Pour autant, ces annonces visent avant tout à redorer l'image de la compagnie « low-cost » dans sa gestion de ses ressources humaines, gravement écornée ces derniers mois par des documentaires vidéo accablants et des poursuites judiciaires en cours pour travail dissimulé.

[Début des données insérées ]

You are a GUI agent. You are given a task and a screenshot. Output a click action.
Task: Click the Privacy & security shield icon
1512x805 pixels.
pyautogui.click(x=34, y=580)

Dans les faits, cette augmentation de 10 % est le minimum syndical puisque le PNC de la compagnie, souvent constitué de contractants, touche dans la première année entre 1 000 et 1 400 euros bruts par mois, auxquels s'ajoutent les frais : remboursement de la formation et location de l'uniforme. À titre de comparaison, chez Air France le salaire d'un membre du PNC débutant hors prime navigue entre 1 500 et 2 000 euros bruts (2 150 selon Challenges). L'augmentation des salaires permet juste à Ryanair de se rapprocher du niveau des compagnies historiques. Elle n'en demeure pas moins symbolique : il est assez rare de voir Ryanair fléchir sur la question des prix.
Un mouvement d'apaisement
Cette augmentation est aussi un moyen d’obtenir la paix sociale à moindre coût. Avec l'éclosion de groupes sur les réseaux sociaux dénonçant les pratiques de la compagnie et appelant à une meilleure représentativité (notamment le Ryanair pilot group), Ryanair est à l'orée d'un conflit social larvé. Cette annonce intervient quelques mois à peine après le vote des pilotes de Ryanair pour la création d'un système de représentation syndicale.
Parallèlement, les pilotes de Ryanair ont également fait entendre leur colère par rapport à un incident jusque-là passé inaperçu dans la presse. En mars, de nombreux pilotes, en Allemagne et en Italie, ont reçu, à leur domicile, la visite d’enquêteurs du fisc qui ont réquisitionné dossiers, documents personnels et ordinateurs. Or, cette fois, ce n’est pas Ryanair qui est mis en cause, mais les pilotes eux-mêmes pour évasion fiscale ! Les enquêturs espèrent en effet pouvoir faire levier par le biais des pilotes sur les pratiques bien connues de dumping de la compagnie irlandaise, aux dépens du personnel.
Dans ces conditions, ce mouvement ne risque pas d’obtenir les effets escomptés. Déjà, des voix s’élèvent en interne pour rejeter l'accord jugé non représentatif du personnel et antidémocratique.